## Objective
Copy out the listing below line for line, with no changes to any of it.

## Records provided
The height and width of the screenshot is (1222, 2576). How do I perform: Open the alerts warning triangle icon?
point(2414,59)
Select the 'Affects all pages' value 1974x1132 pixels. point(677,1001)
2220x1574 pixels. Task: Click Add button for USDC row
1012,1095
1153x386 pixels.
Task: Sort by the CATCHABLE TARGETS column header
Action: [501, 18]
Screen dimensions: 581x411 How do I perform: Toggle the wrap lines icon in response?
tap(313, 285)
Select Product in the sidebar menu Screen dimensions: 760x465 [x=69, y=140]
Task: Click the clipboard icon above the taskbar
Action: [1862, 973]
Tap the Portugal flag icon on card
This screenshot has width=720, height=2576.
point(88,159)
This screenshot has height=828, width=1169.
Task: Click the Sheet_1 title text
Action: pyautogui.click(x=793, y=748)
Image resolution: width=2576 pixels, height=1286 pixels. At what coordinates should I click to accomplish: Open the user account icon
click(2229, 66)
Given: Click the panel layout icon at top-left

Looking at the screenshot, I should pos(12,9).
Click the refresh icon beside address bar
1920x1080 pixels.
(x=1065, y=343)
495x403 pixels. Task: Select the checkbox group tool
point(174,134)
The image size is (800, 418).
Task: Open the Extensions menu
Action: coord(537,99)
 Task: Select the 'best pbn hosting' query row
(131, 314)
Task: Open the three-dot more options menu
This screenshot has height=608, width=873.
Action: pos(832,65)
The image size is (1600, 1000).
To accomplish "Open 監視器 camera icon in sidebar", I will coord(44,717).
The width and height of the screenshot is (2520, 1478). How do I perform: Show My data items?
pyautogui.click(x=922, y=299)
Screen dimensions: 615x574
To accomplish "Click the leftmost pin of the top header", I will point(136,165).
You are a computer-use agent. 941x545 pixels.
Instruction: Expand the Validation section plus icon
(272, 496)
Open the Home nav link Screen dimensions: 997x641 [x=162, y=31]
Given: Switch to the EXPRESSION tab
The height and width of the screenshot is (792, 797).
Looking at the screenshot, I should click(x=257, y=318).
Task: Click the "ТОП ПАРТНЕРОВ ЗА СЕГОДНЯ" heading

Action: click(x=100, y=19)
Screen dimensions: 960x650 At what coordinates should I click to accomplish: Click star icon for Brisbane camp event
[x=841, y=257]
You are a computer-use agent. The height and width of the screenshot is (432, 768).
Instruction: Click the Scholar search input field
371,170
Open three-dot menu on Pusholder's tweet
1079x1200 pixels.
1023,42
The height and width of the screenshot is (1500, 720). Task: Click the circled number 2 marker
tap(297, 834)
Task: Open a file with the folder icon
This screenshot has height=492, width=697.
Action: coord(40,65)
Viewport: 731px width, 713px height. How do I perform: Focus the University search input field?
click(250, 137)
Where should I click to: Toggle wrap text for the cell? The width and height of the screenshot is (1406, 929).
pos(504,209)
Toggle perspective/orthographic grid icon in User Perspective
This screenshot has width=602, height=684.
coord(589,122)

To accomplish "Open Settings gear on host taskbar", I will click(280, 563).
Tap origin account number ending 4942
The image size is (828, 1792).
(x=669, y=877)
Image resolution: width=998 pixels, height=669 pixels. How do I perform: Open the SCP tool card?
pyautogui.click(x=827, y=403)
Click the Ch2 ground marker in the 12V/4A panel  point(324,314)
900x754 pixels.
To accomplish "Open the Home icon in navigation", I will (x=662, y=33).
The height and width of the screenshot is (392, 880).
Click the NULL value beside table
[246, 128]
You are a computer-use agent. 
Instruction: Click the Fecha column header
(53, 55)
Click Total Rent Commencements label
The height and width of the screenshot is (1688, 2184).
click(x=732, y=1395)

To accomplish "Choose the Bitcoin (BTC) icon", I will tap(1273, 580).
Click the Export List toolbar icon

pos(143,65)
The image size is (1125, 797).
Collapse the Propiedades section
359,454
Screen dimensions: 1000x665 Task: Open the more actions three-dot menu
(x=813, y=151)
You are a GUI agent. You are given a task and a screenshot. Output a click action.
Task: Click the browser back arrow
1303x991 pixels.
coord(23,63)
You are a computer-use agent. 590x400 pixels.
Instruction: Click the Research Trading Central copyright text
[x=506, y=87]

## Solution to the problem
The height and width of the screenshot is (1222, 2576). How do I perform: Open the alerts warning triangle icon?
point(2414,59)
Select the 'Affects all pages' value 1974x1132 pixels. point(677,1001)
2220x1574 pixels. Task: Click Add button for USDC row
1012,1095
1153x386 pixels.
Task: Sort by the CATCHABLE TARGETS column header
Action: [501, 18]
Screen dimensions: 581x411 How do I perform: Toggle the wrap lines icon in response?
tap(313, 285)
Select Product in the sidebar menu Screen dimensions: 760x465 [x=69, y=140]
Task: Click the clipboard icon above the taskbar
Action: [1862, 973]
Tap the Portugal flag icon on card
This screenshot has width=720, height=2576.
point(88,159)
This screenshot has height=828, width=1169.
Task: Click the Sheet_1 title text
Action: pyautogui.click(x=793, y=748)
Image resolution: width=2576 pixels, height=1286 pixels. At what coordinates should I click to accomplish: Open the user account icon
click(2229, 66)
Given: Click the panel layout icon at top-left

Looking at the screenshot, I should pos(12,9).
Click the refresh icon beside address bar
1920x1080 pixels.
(x=1065, y=343)
495x403 pixels. Task: Select the checkbox group tool
point(174,134)
The image size is (800, 418).
Task: Open the Extensions menu
Action: coord(537,99)
 Task: Select the 'best pbn hosting' query row
(131, 314)
Task: Open the three-dot more options menu
This screenshot has height=608, width=873.
Action: pos(832,65)
The image size is (1600, 1000).
To accomplish "Open 監視器 camera icon in sidebar", I will coord(44,717).
The width and height of the screenshot is (2520, 1478). How do I perform: Show My data items?
pyautogui.click(x=922, y=299)
Screen dimensions: 615x574
To accomplish "Click the leftmost pin of the top header", I will point(136,165).
You are a computer-use agent. 941x545 pixels.
Instruction: Expand the Validation section plus icon
(272, 496)
Open the Home nav link Screen dimensions: 997x641 [x=162, y=31]
Given: Switch to the EXPRESSION tab
The height and width of the screenshot is (792, 797).
Looking at the screenshot, I should click(x=257, y=318).
Task: Click the "ТОП ПАРТНЕРОВ ЗА СЕГОДНЯ" heading

Action: click(x=100, y=19)
Screen dimensions: 960x650 At what coordinates should I click to accomplish: Click star icon for Brisbane camp event
[x=841, y=257]
You are a computer-use agent. The height and width of the screenshot is (432, 768).
Instruction: Click the Scholar search input field
371,170
Open three-dot menu on Pusholder's tweet
1079x1200 pixels.
1023,42
The height and width of the screenshot is (1500, 720). Task: Click the circled number 2 marker
tap(297, 834)
Task: Open a file with the folder icon
This screenshot has height=492, width=697.
Action: coord(40,65)
Viewport: 731px width, 713px height. How do I perform: Focus the University search input field?
click(250, 137)
Where should I click to: Toggle wrap text for the cell? The width and height of the screenshot is (1406, 929).
pos(504,209)
Toggle perspective/orthographic grid icon in User Perspective
This screenshot has width=602, height=684.
coord(589,122)

To accomplish "Open Settings gear on host taskbar", I will click(280, 563).
Tap origin account number ending 4942
The image size is (828, 1792).
(x=669, y=877)
Image resolution: width=998 pixels, height=669 pixels. How do I perform: Open the SCP tool card?
pyautogui.click(x=827, y=403)
Click the Ch2 ground marker in the 12V/4A panel  point(324,314)
900x754 pixels.
To accomplish "Open the Home icon in navigation", I will (x=662, y=33).
The height and width of the screenshot is (392, 880).
Click the NULL value beside table
[246, 128]
You are a computer-use agent. 
Instruction: Click the Fecha column header
(53, 55)
Click Total Rent Commencements label
The height and width of the screenshot is (1688, 2184).
click(x=732, y=1395)

To accomplish "Choose the Bitcoin (BTC) icon", I will tap(1273, 580).
Click the Export List toolbar icon

pos(143,65)
The image size is (1125, 797).
Collapse the Propiedades section
359,454
Screen dimensions: 1000x665 Task: Open the more actions three-dot menu
(x=813, y=151)
You are a GUI agent. You are given a task and a screenshot. Output a click action.
Task: Click the browser back arrow
1303x991 pixels.
coord(23,63)
You are a computer-use agent. 590x400 pixels.
Instruction: Click the Research Trading Central copyright text
[x=506, y=87]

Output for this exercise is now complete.